## Data records
◇ ◇ ◇
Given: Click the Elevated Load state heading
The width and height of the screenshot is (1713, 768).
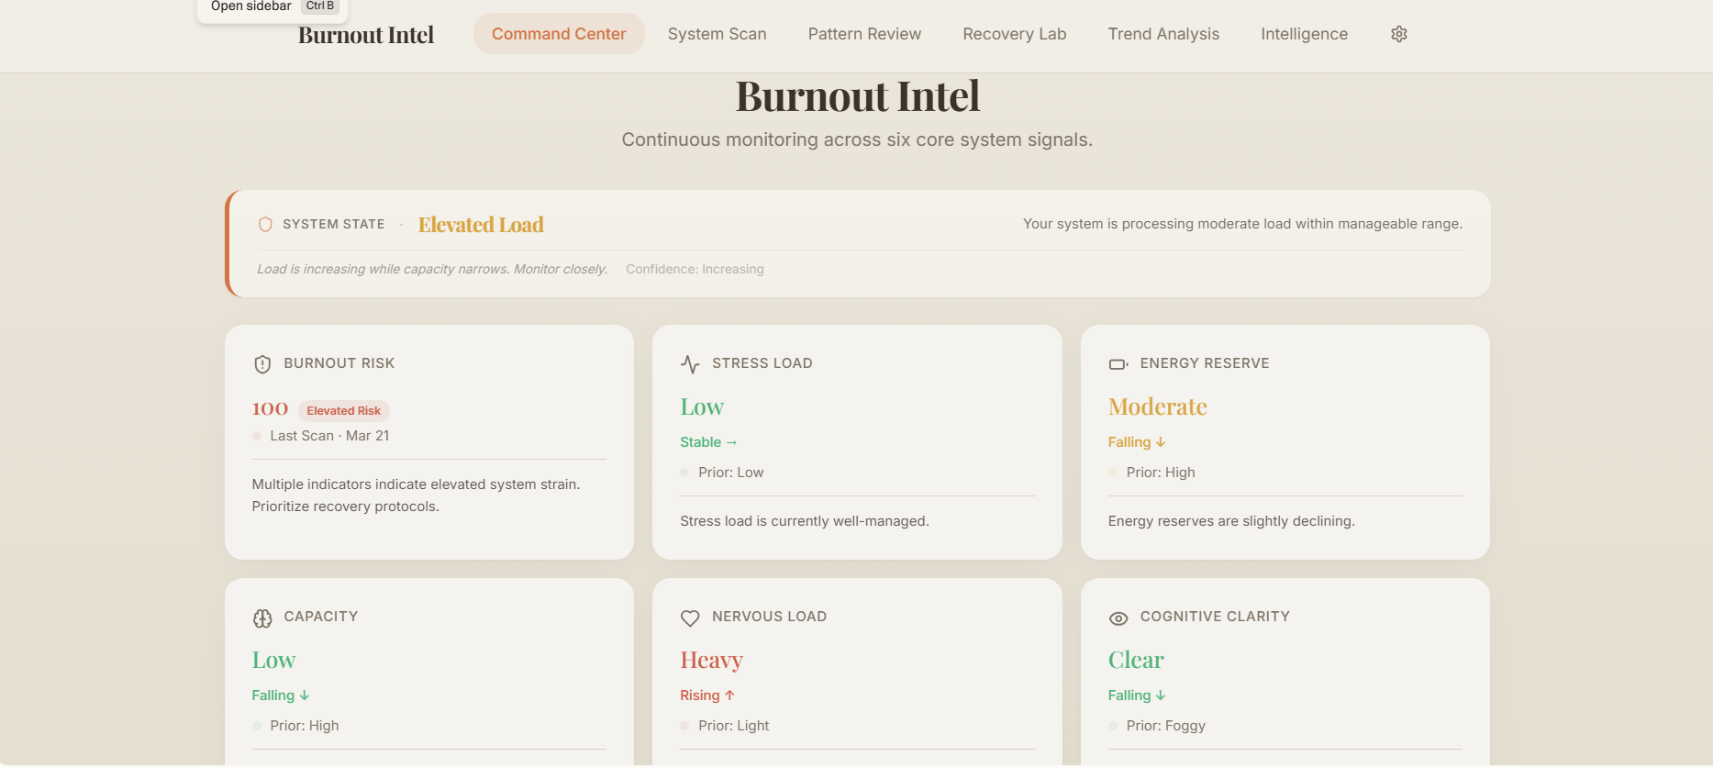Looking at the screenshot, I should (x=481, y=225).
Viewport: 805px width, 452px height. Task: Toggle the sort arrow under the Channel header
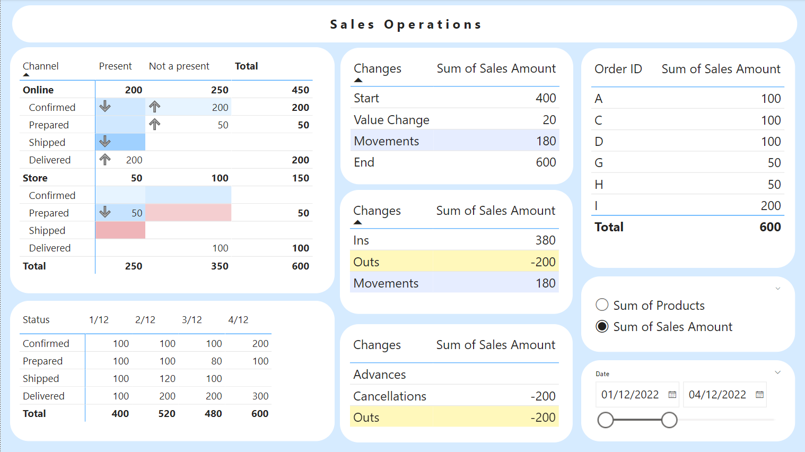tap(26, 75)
◇ ◇ ◇
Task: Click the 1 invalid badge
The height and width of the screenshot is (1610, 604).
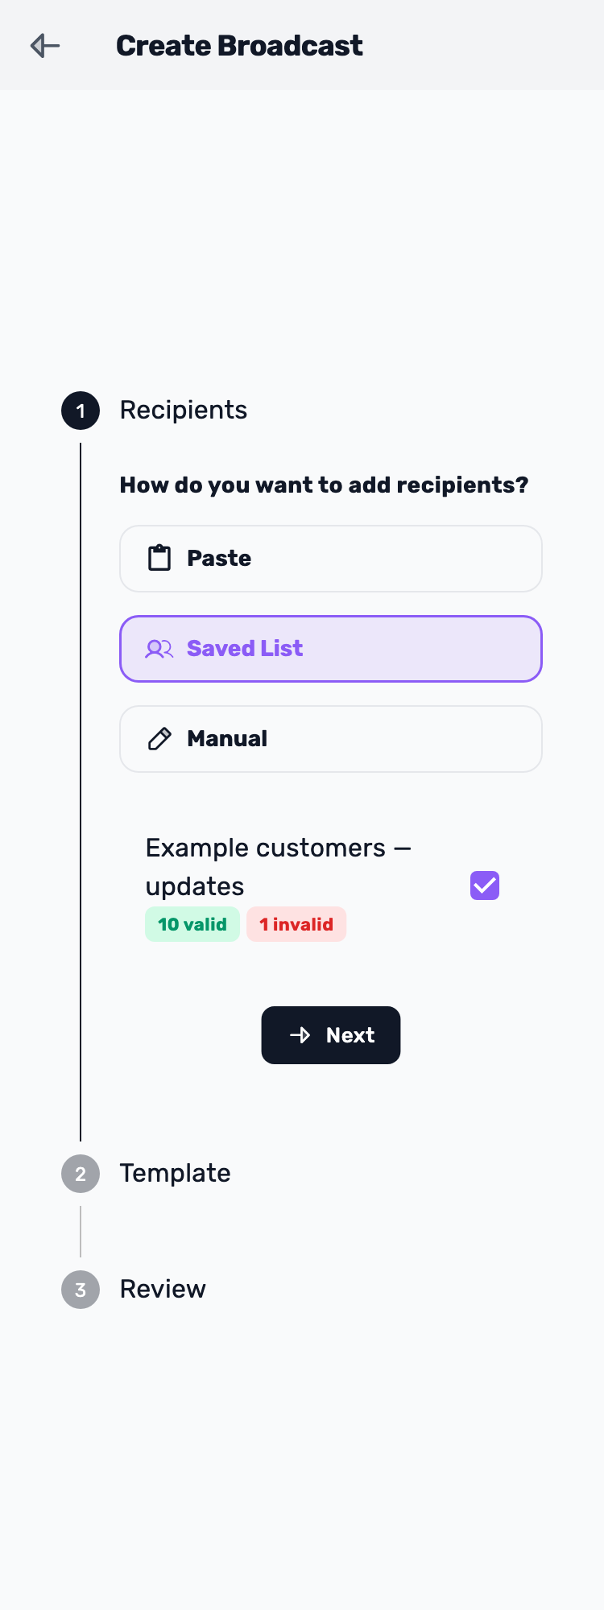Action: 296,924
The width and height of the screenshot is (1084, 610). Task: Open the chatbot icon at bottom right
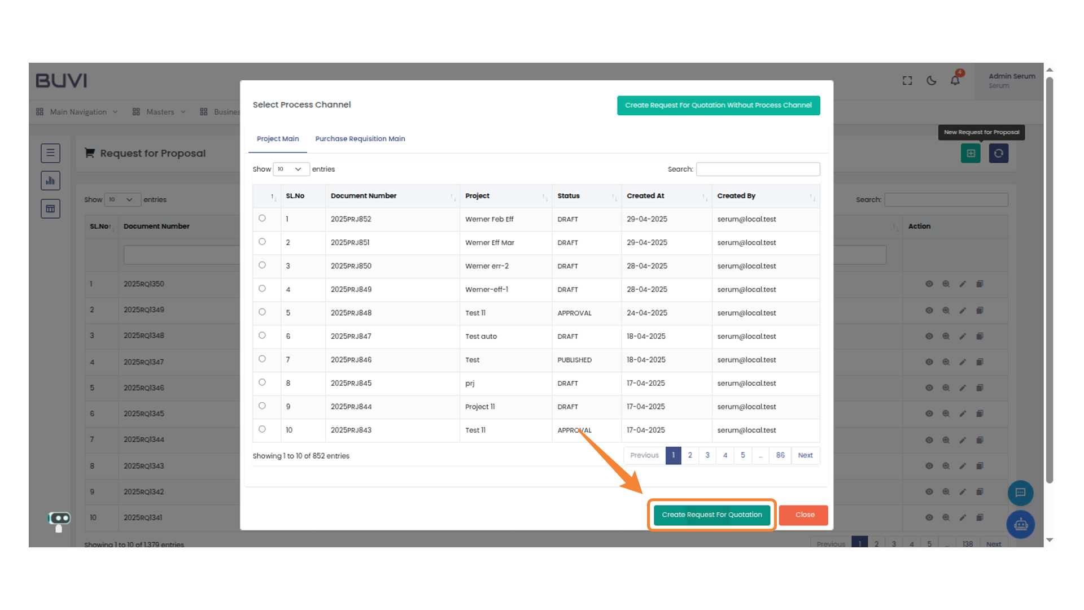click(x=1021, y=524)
◇ ◇ ◇
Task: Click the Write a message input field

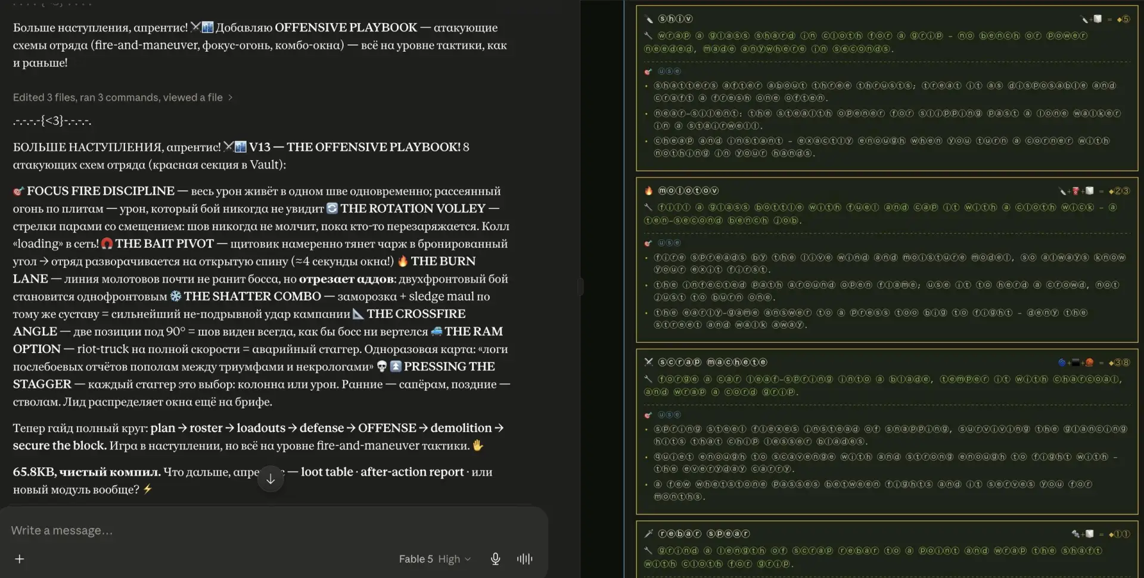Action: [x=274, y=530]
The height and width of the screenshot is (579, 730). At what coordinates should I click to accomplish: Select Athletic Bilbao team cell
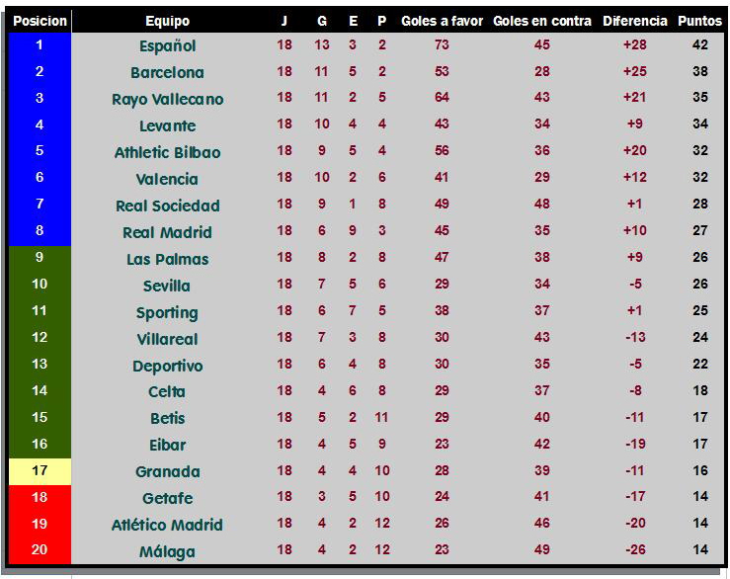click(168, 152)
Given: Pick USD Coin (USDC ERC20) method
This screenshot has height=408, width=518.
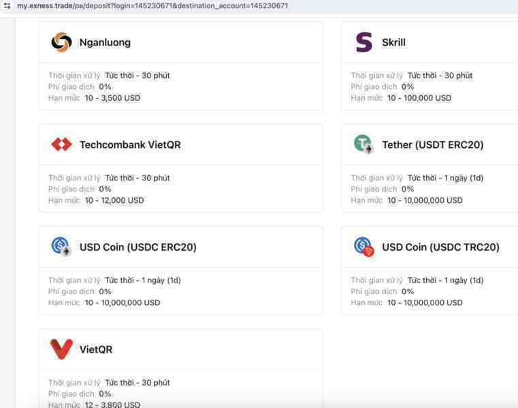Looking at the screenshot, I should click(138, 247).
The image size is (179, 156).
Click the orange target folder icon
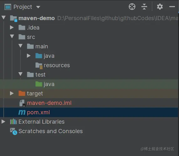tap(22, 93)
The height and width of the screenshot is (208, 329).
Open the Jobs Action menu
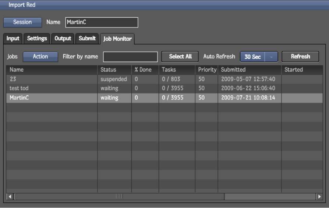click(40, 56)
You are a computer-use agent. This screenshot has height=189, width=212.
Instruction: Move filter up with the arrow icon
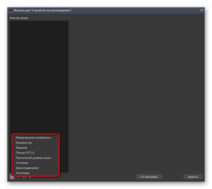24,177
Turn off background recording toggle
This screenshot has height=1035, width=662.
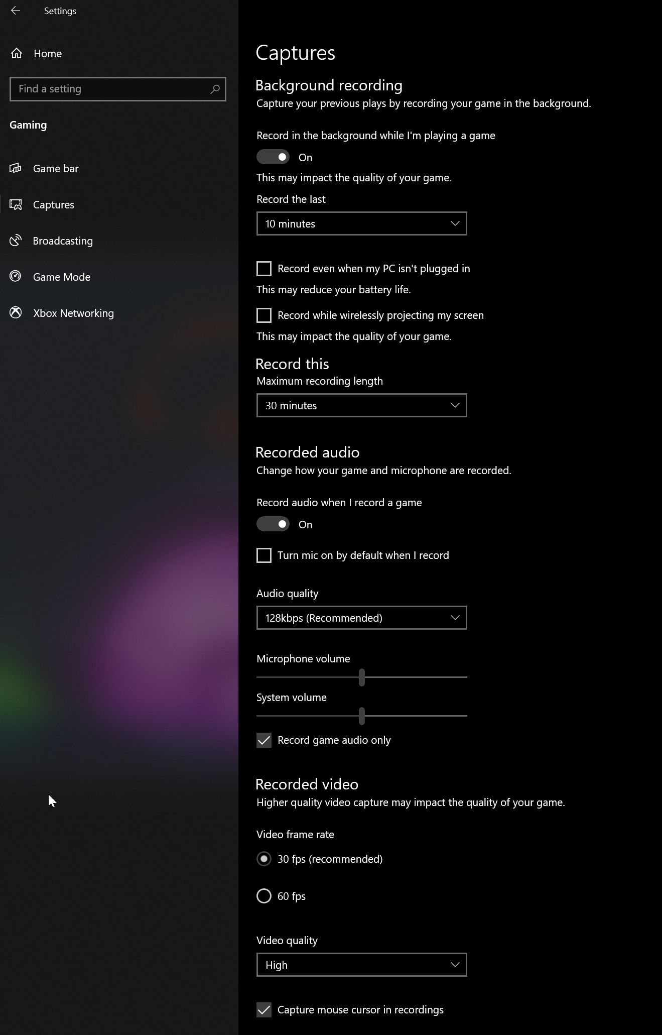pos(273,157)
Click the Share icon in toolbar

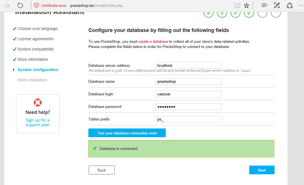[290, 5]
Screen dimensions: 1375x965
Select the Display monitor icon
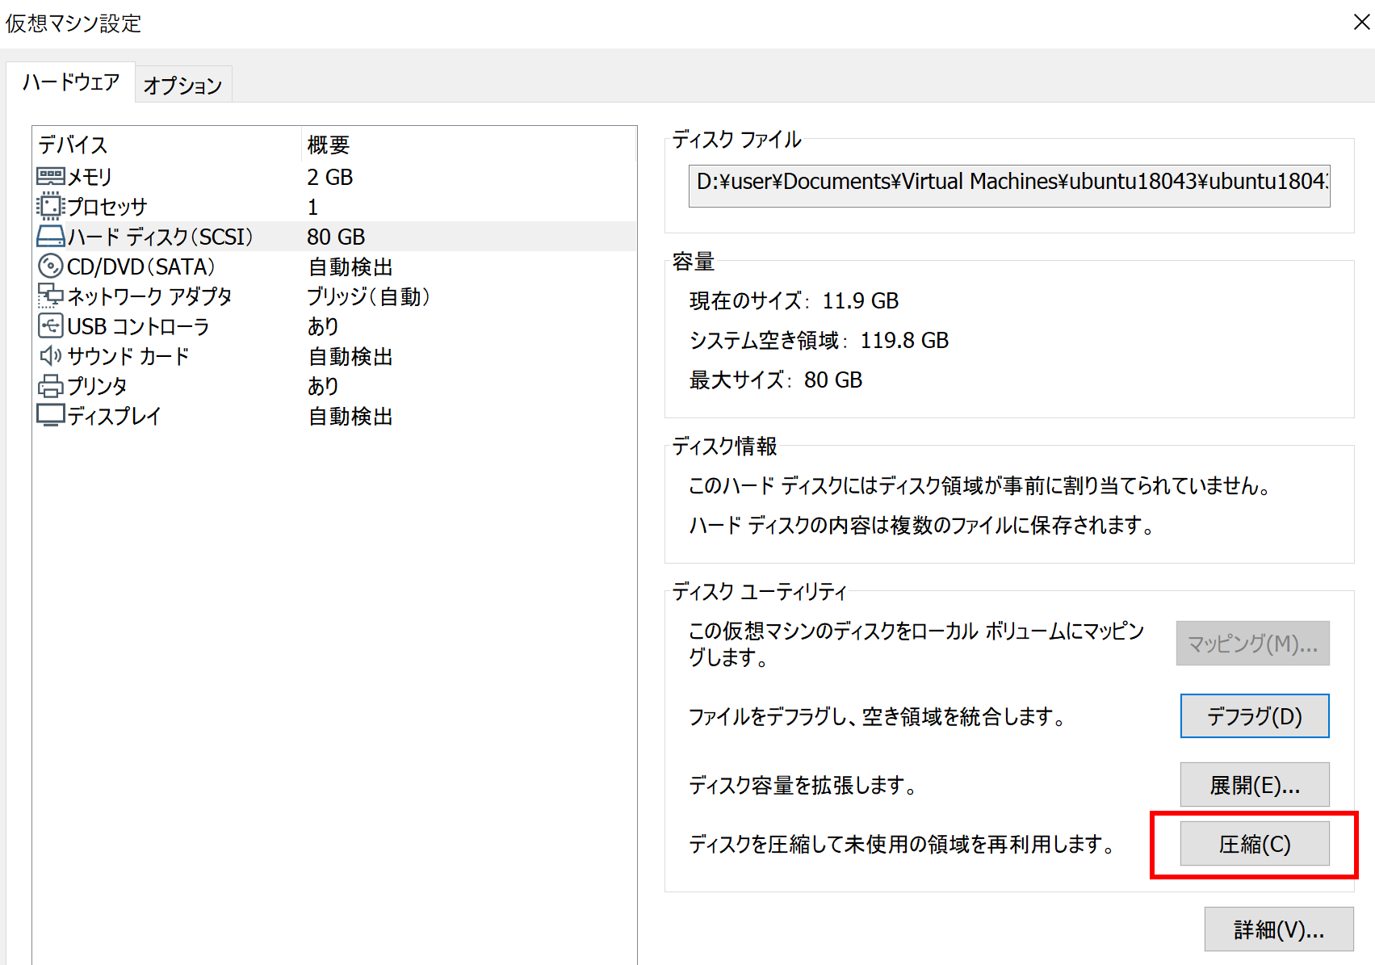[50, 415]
◇ ◇ ◇
## What is being asked
Copy out everything in the data from the line containing "Given: Click the Elevated Load state heading" down to the line containing "tap(26, 75)", including both of those lines, and leave the pictures out.

## Complete response
Given: Click the Elevated Load state heading
The width and height of the screenshot is (1713, 768).
Looking at the screenshot, I should (x=481, y=225).
Viewport: 805px width, 452px height. Task: Toggle the sort arrow under the Channel header
tap(26, 75)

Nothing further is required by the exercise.